Critical to our system software strategy (and to the whole project strategy) is the concept of specialization of services by different components of the system architecture. A complete BG/L system consists of a computational core, a file server, a set of front-end nodes, and a service node. The computational core is the BG/L machine proper, whose hardware was developed entirely from the ground up to support efficient execution of massively parallel message-passing applications. The computational core consists of a large number of compute nodes (65,536 in the case of LLNL) and a somewhat smaller number of input/output (I/O) nodes (1,024 in the case of LLNL). The file server, front-end nodes, and service node are commercially available machines that respectively provide file services, program development services, and control services to the computational core. This separation and specialization of services allowed us to optimally design the BG/L computational core for the execution of parallel applications.

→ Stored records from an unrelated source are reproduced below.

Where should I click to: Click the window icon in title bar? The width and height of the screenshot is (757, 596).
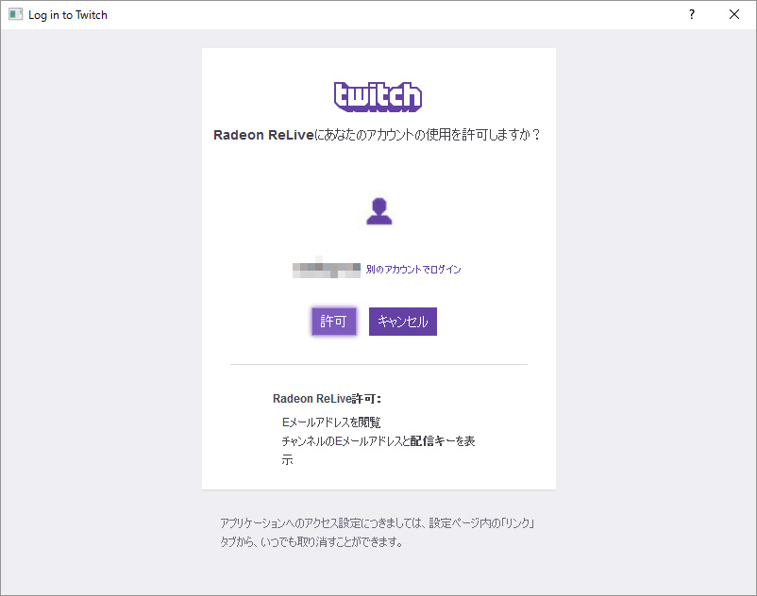click(x=15, y=15)
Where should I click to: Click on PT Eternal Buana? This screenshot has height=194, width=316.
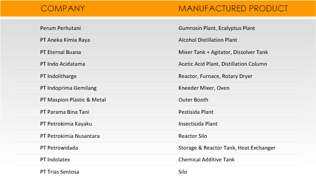coord(60,52)
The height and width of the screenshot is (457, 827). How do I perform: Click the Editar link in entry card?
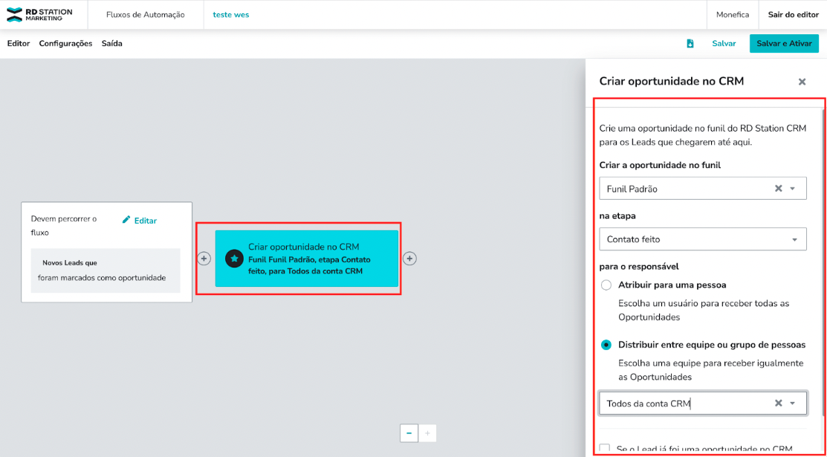tap(140, 221)
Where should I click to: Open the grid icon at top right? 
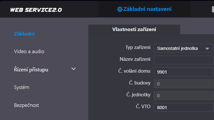point(213,9)
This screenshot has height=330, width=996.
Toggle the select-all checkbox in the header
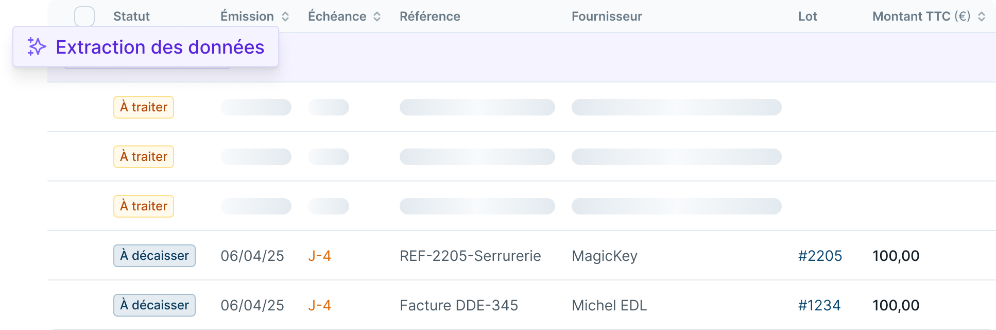coord(84,16)
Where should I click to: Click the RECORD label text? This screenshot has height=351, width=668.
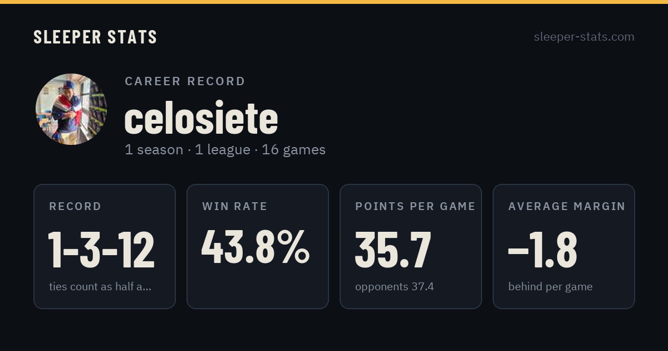click(x=75, y=207)
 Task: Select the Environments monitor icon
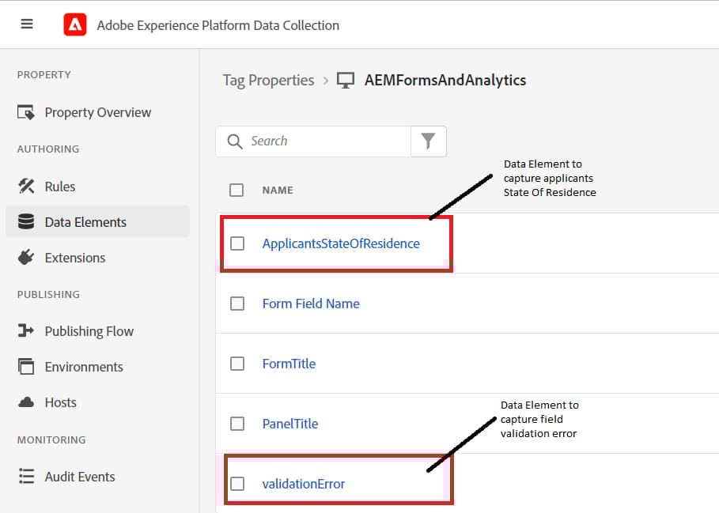[x=25, y=366]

Our system software strategy reflects the system organization described above in many of its aspects. To implement the system software stack, we leveraged existing components in support of our three major principles—simplicity, performance, and familiarity—while judiciously implementing critical components from a clean slate. For example, we use standard IBM XL compilers for PowerPC*, thus providing optimizing solutions for Fortran, C, and C++. The compilers run on the front-end nodes and are augmented with a back end that takes advantage of the new floating-point architecture in our chips. Similarly, we use Linux** on the I/O nodes to provide a rich functional interface to the machine, while writing our own kernel for the performance-critical compute nodes. Our MPI solution leverages the MPICH2 library [1] from Argonne National Laboratory (ANL) to produce an MPI implementation that exploits the communication hardware of our compute nodes. The control system for the core runs on the service node and uses a commercially available database, IBM DB2*, as a repository for static and dynamic system states. It communicates with the core through a special-purpose control network with proprietary protocols.
The validity and effectiveness of our approach to a programming and operating environment for BG/L has been demonstrated by success with several prototypes: a 4,096-compute-node system operating at 500 MHz (pass 1 chips), a 2,048-compute-node system operating at 700 MHz (pass 2 chips), and a 16,384-compute-node system operating at 700 MHz (pass 2 chips). The last prototype received the award for number one position in the TOP500 list [2] of the most powerful computers in the world when it achieved more than 70 Tflops in the Linpack benchmark. We also successfully ported a variety of production applications to BG/L, including SAIC** Adaptive Grid Eulerian (SAGE), FLASH [3], and Parallel Dislocation Simulator (ParaDiS) [4]. (These applications are discussed below in the experience section.) Results from additional benchmarks and applications in BG/L are presented in [5]. The porting efforts typically took only a few days each, and the applications displayed good performance and scalability on BG/L. In late 2004, IBM also completed the installation of the first phase (16,384 compute nodes) of the LLNL machine.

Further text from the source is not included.